Rape as a weapon of war. Between 1992 and 1995, during the conflict in Bosnia-Herzegovina, abuses by soldiers were not just a “side effect” of the conflict. Bosnia’s war was also fought on the body of women and girls: a lot of violence and rapes, in fact, were explicitly ordered by the officers as part of the strategy of ethnic cleansing taking place in the region. In those years, thousands of women, the estimates range from 20 to 50 thousand, were abused.
Twenty years after the outbreak of the conflict, what are the wounds that still remain open? Have the Hague International Court and local courts been able to give an adequate answer to the thousands of men and women demanding justice? Or is there a need for a different form of justice?
The project, promoted by several local associations, in order to create a “Court of Women”, already provides a first answer. It is actually a superpartes initiative involving “Women in Black” of Belgrade (in the role of project leader), the “Centre for Women’s Studies” of Zagreb and Belgrade, the “Centre for Women victims of war” of Zagreb, the “Network of women in Kosovo”, “Soul Kotor” of Montenegro, “Mothers of Srebrenica” and “Women for women” of Bosnia and Herzegovina.
The Court, which will have jurisdiction over the territory of former Yugoslavia, wants to propose a different model of justice, as opposed to that of traditional courts. A court that might place at its core women and their stories: not only to tell acts of violence, but also to provide spaces for dignity, listening and the recognition of loss. A court that focuses on victims and on survivors.
With my work, I would like to document the first steps of the “Court of Women” and understand what could be the possible developments. I have interviewed the protagonists of this initiative in order to raise their hands about the path that led to this initiative and their expectations. I have also met women who were raped and have had the chance and the courage to tell their experience and the strength of going ahead and be reborn. Eventually, I had the chance to talk with some young girls who volunteers in associations that deal with violence on women: they are strong and eager to re-construct Bosnia and Herzegovina; they aims to overcome the hates that have divided their parents, but at the same time, they have to deal with a country which has high rates of unemployment and severe economic crises.
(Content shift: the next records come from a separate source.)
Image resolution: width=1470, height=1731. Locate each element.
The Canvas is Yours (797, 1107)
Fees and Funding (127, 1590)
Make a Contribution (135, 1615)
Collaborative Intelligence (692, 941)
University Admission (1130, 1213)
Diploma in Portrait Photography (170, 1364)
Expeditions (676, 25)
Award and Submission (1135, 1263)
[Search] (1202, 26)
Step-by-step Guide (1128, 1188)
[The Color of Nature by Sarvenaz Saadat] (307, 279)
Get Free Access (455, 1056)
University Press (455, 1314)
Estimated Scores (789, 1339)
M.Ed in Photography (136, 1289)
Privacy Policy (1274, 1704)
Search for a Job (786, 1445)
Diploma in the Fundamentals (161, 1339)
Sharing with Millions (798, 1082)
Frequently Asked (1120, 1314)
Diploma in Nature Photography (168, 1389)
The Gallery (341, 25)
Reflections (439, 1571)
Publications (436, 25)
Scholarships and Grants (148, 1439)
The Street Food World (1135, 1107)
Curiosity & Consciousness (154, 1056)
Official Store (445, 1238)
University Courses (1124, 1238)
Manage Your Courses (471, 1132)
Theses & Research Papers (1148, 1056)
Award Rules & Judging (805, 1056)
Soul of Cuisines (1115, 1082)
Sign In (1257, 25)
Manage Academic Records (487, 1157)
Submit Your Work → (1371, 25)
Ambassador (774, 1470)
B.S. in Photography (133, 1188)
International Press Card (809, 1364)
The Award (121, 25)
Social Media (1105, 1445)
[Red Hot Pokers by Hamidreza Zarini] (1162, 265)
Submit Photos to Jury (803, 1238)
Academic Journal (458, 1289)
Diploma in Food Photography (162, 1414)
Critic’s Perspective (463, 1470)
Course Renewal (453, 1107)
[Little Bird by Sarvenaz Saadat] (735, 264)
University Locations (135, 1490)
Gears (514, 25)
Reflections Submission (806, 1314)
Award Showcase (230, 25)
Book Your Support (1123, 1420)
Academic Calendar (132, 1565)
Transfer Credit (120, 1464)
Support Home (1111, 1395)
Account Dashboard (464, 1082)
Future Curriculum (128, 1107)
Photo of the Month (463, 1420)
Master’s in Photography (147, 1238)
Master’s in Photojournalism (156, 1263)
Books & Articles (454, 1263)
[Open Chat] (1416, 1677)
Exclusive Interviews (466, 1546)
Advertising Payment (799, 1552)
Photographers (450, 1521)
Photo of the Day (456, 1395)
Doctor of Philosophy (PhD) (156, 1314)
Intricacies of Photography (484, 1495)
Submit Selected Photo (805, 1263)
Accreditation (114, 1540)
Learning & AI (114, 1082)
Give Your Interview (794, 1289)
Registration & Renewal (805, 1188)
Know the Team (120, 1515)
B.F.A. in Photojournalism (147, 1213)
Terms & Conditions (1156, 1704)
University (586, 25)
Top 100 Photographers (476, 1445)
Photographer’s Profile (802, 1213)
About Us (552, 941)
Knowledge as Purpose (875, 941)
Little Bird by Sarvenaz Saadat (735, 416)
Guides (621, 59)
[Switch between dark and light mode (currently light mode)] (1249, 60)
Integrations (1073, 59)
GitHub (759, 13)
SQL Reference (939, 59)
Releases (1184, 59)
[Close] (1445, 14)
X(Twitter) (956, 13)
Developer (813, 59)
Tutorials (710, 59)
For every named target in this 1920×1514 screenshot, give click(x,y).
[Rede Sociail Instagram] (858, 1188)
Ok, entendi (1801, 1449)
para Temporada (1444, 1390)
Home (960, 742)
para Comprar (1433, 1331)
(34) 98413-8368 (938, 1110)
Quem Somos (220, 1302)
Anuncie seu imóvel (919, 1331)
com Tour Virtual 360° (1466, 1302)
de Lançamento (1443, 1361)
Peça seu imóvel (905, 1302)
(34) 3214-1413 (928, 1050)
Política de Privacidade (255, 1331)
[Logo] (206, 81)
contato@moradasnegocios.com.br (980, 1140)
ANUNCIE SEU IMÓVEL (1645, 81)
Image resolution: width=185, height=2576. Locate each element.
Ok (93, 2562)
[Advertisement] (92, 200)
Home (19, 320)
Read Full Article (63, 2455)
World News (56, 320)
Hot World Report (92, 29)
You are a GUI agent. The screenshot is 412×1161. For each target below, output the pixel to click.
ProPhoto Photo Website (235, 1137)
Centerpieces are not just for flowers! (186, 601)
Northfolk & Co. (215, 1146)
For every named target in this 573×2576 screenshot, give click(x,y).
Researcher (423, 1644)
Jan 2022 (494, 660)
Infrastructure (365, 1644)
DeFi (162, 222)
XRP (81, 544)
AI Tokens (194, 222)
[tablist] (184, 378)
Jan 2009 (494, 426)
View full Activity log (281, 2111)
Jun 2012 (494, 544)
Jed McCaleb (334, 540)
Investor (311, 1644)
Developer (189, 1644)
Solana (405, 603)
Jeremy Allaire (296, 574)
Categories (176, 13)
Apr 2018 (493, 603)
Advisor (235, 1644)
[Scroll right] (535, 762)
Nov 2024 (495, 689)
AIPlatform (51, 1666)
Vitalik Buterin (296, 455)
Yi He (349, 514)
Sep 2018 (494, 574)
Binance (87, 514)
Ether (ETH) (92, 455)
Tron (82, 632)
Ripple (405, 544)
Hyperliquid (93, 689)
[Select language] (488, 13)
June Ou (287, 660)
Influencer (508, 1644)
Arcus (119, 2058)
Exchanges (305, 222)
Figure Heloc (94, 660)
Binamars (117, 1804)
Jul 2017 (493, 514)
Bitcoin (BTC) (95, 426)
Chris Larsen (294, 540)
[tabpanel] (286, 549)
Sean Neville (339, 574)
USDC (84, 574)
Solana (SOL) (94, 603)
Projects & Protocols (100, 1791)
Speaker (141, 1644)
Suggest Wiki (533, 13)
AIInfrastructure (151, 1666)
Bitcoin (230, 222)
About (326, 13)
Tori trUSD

I am not interested in making a political speech or discussing on the claims of those who have suffered major or minor wrongs during the conflict. At the heart of my work there is solely and exclusively women: Bosnian, Serbian and Croatian regardless of ethnicity. With this reportage I want to talk about the role women are playing in aiding each others to overcome the lack of justice of these 20 years after the beginning of war.
I would like that my work could be considered a tribute to their strength in facing war’s aftermath and in working for the construction of new Bosnia.